HopStock is the auto-restock and markdown OS for retail chains. It came out of HopCart — same rabbit, same blue — when we realized the hardest part of running a store wasn't checkout. It was the spreadsheet on the back-office wall.
HopCart lets shoppers scan and walk out. We built it; it ships in 600+ stores. In year two, a manager pulled us aside and showed us her binder — three inches thick, every vendor request for the quarter, every markdown memo, every counter-offer. "This is the real job," she said. "Not the line at the register."
HopStock is what we built after that conversation. The triage queue is her binder, digitized. The markdown manager is the morning email chain she hated. The vendor portal is what we wish the rep on the phone had been looking at when she called him back.

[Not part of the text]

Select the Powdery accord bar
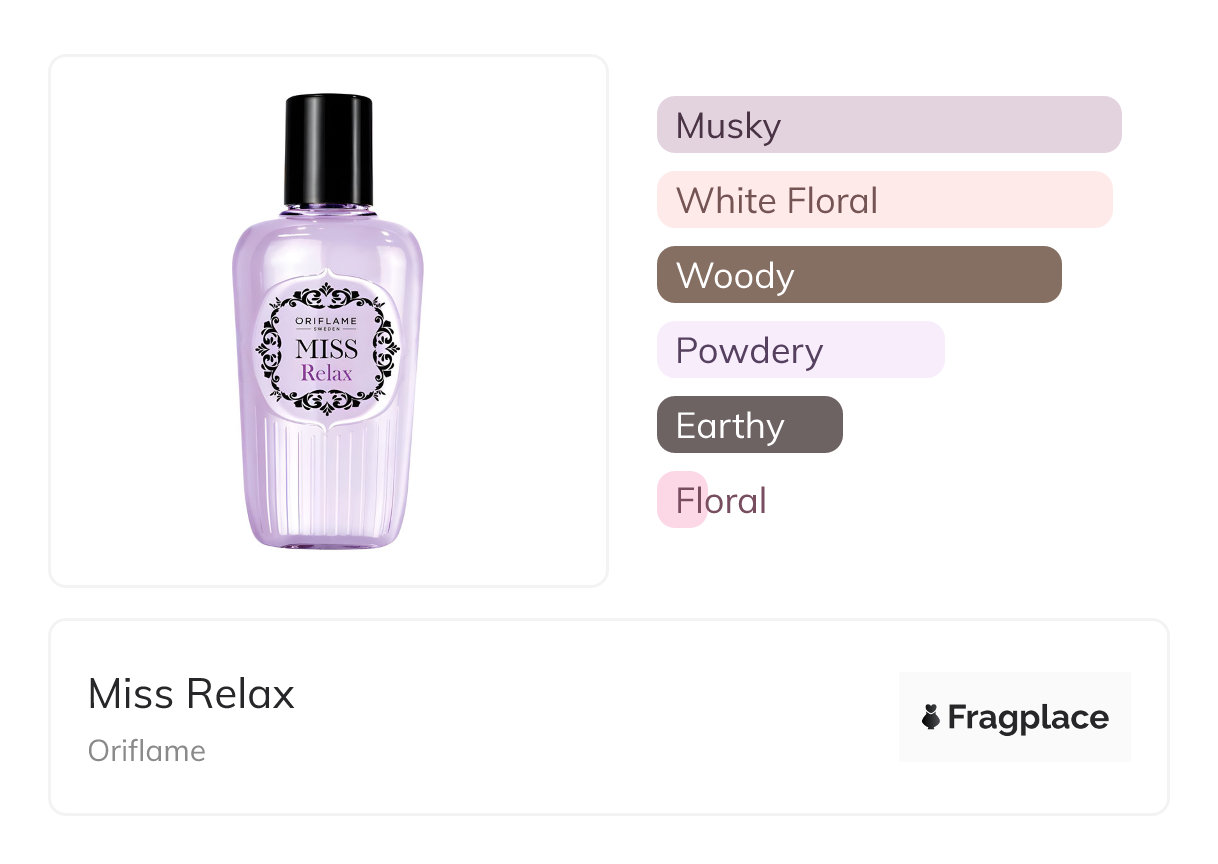This screenshot has height=864, width=1218. point(800,350)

It's a B2B tool for a job that's mostly invisible. We like it that way.
A long-time operator and a long-time engineer. Both of us have shipped product into stores and watched managers fight their own software for years.

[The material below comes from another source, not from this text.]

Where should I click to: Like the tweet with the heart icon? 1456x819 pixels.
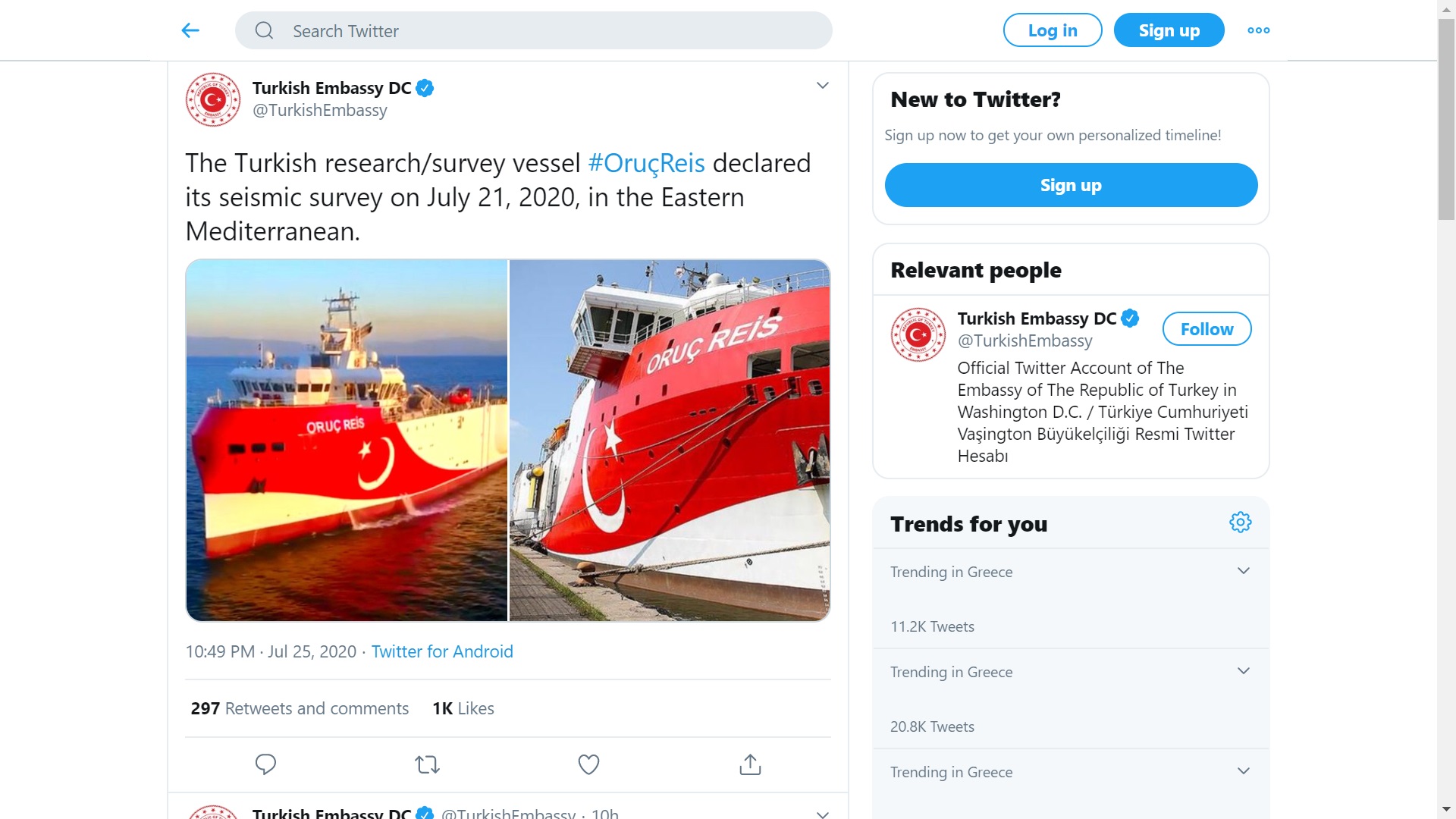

If we have to pick between these and a feature ship, the wall wins.
If a customer doesn't see a win inside 7 days, the pilot is failing. We onboard with the team, not at them.
Buyers sign the contract; managers decide whether the product gets used. We bias every roadmap call toward the floor.
Seat counts are visible. Price changes are emailed 90 days out. Annual contracts auto-renew with a heads-up, not a trap.
Audit logs, role designers, CSV importers. The boring features are the ones our customers brag about.